Vijay Krishna
Vijay Krishna

Reputation: 1067

how to query a Temptable in pyspark

Here I am registering a dataframe as a temp table and trying to query it but what happens is beyond my understanding and I am not able to comprehend it.

order_transactions_step6_df.registerTempTable("order_transactions")

>>> sqlContext.sql('describe order_transactions')

DataFrame[col_name: string, data_type: string, comment: string]

>>> sqlContext.sql('select count(*) from order_transactions')

DataFrame[_c0: bigint]

>>> sqlContext.sql('select * from order_transactions limit 10')
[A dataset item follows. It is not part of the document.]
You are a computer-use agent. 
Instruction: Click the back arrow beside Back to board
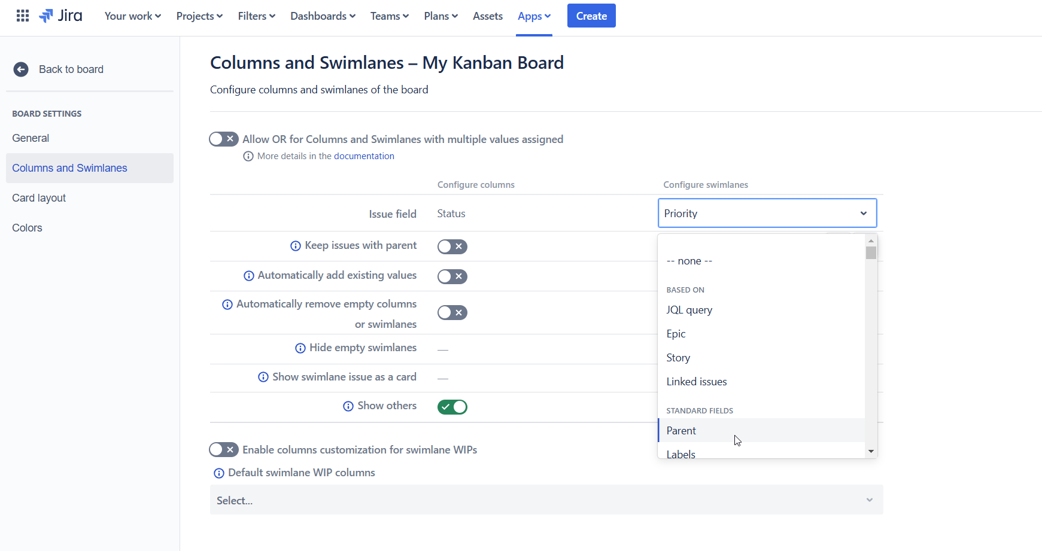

DataFrame[C0: timestamp, C1: string, C2: string, C3: string, C4: int, C5: int, C6: int, C7: string, C8: double, C9: int, C10: string, C11: int, C12: string, C13: string, C14: string, C15: int, C16: int, C17: timestamp, C18: string, C19: string, C20: string, C21: string, C22: string, C23: int, C24: string, C25: double, C26: timestamp, C27: int, C28: string, C29: timestamp, C30: timestamp, C31: int, C32: int, C33: string, C34: double, C35: timestamp, C36: int, C37: int, C38: string, C39: int, C40: string, C41: int, C42: timestamp, C43: int, C44: timestamp, C45: int, C46: int, C47: int, C48: int, C49: int, C50: double, C51: double, C52: int, C53: string, C54: int, C55: int, C56: string, C57: string, C58: timestamp, C59: int, C60: string, C61: int, C62: string, C63: int, C64: int, C65: double, C66: timestamp, C67: timestamp, C68: timestamp, C69: string, C70: string, C71: string, C72: int, C73: int, C74: string, C75: string, C76: int, C77: int, C78: int, C79: string, C80: string, C81: string, C82: int, C83: int, C84: int, C85: int, C86: string, C87: int, C88: int, C89: string, C90: int, C91: string, C92: int, C93: int, C94: int, C95: int, C96: string, C97: int, C98: string, C99: int, C100: int, C101: string, C102: string, C103: string, C104: string, C105: int, C106: string, C107: int, C108: int, C109: string, C110: string, C111: string, C112: string, C113: string, C114: string, C115: string, C116: string, C117: string, C118: string, C119: string, C120: string, C121: string, C122: string, C123: int, C124: int, C125: string, C126: string, C127: string, C128: string, C129: string, C130: string, C131: string, C132: string, C133: string, C134: string, C135: string, C136: string, C137: string, C138: string, C139: boolean, C140: boolean, C141: boolean, C142: boolean, C143: string, C144: string, C145: string, C146: string, C147: string, C148: string, C149: string, C150: string, C151: string, C152: string, C153: string, C154: string, C155: string, C156: string, C157: string, C158: string, C159: string, C160: string, C161: string, C162: string, C163: double, C164: string, C165: int, C166: string, C167: string, C168: string]

Upvotes: 0

Views: 6487

Answers (1)

Thiago Baldim
Thiago Baldim

Reputation: 7742

What is happening is that, when you do a sqlContext.sql('QUERY') the return of this method is dataFrame. What you are seeing is the object representation of your dataframe.

Try to do this:

result = sqlContext.sql('select * from order_transactions limit 10')
result.show(10)

This will return to you the 10 first rows inside the dataFrame. Not object representation.